What needs to be done: The answer must consist solely of the lines below starting at the one containing "This screenshot has height=511, width=716." and ending at the one containing "This screenshot has height=306, width=293.", repeated exactly, with both ends included and all pictures omitted.

[Screenshot grounding data]
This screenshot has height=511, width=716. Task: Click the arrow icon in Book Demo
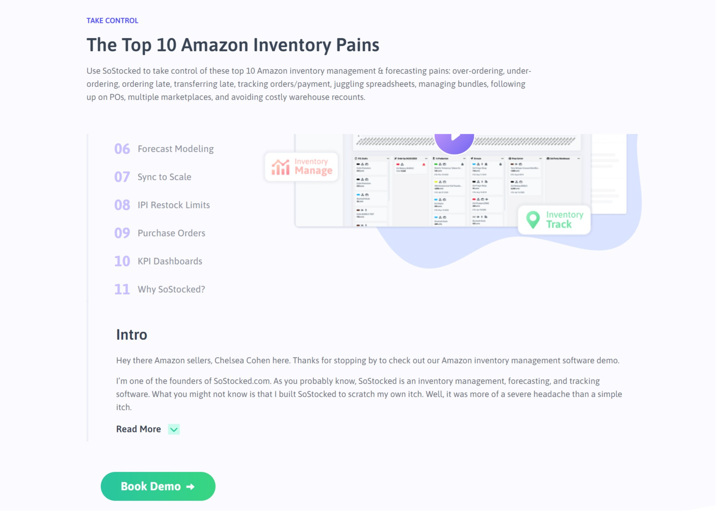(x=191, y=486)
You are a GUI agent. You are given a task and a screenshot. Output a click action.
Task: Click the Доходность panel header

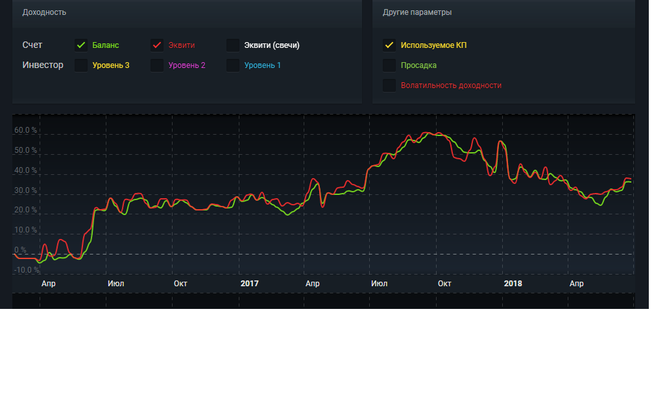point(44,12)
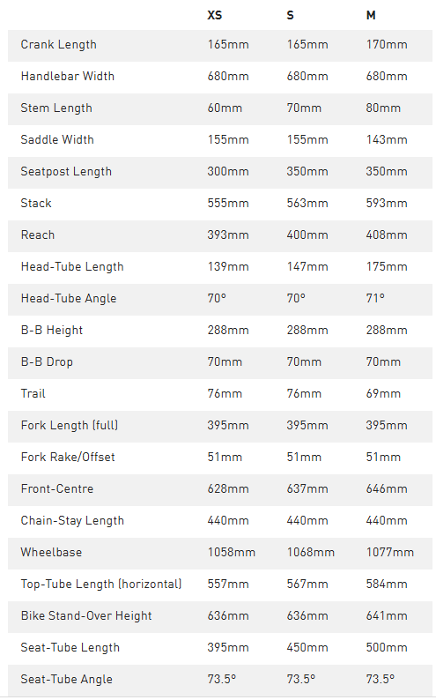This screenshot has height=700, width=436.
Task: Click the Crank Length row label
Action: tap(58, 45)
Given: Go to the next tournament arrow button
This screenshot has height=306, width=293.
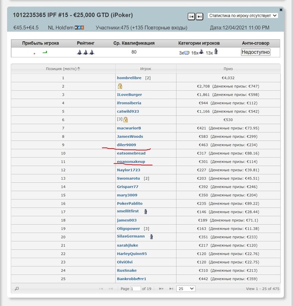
---
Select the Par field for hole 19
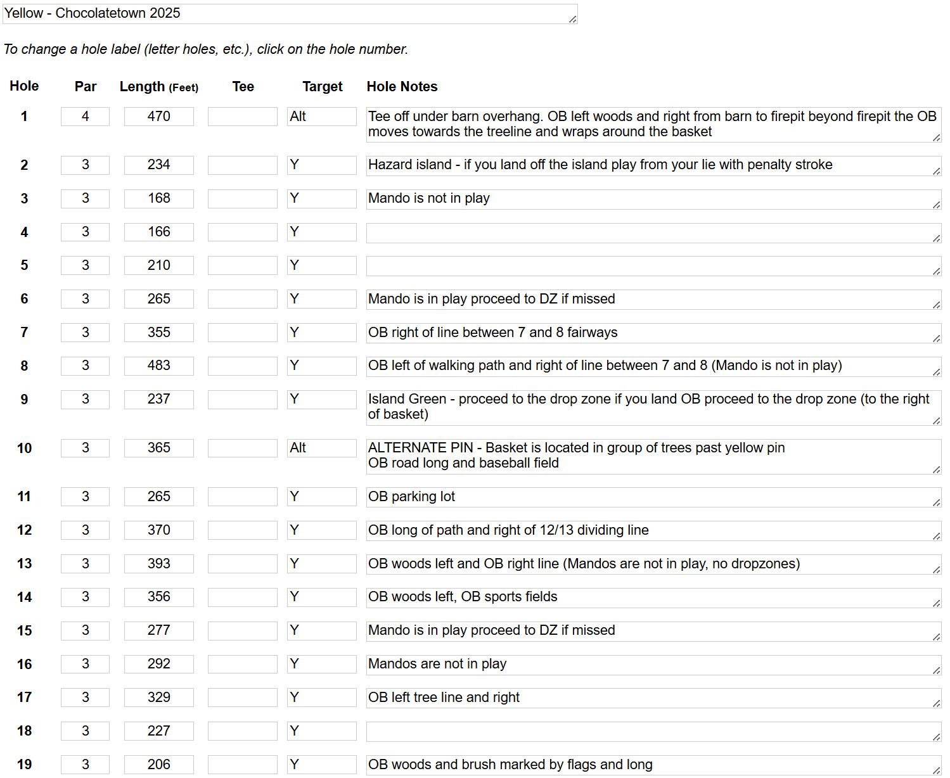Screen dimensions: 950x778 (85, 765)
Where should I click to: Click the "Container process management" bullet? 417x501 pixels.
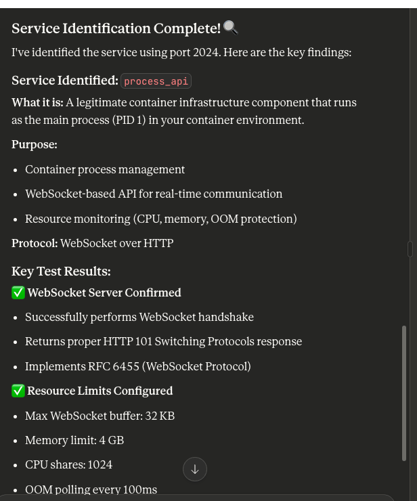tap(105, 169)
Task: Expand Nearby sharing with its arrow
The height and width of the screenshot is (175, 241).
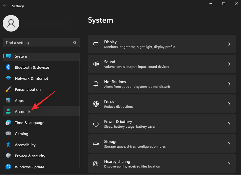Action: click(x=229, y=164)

Task answer:
This screenshot has height=511, width=716. Task: Click the arrow icon in Book Demo
(x=191, y=486)
You are a GUI agent. You are given a task and a screenshot. Output a click action.
Task: Click the Доходность panel header

point(44,12)
This screenshot has height=700, width=436.
Task: Click the Crank Length row label
Action: tap(58, 45)
Given: Go to the next tournament arrow button
This screenshot has height=306, width=293.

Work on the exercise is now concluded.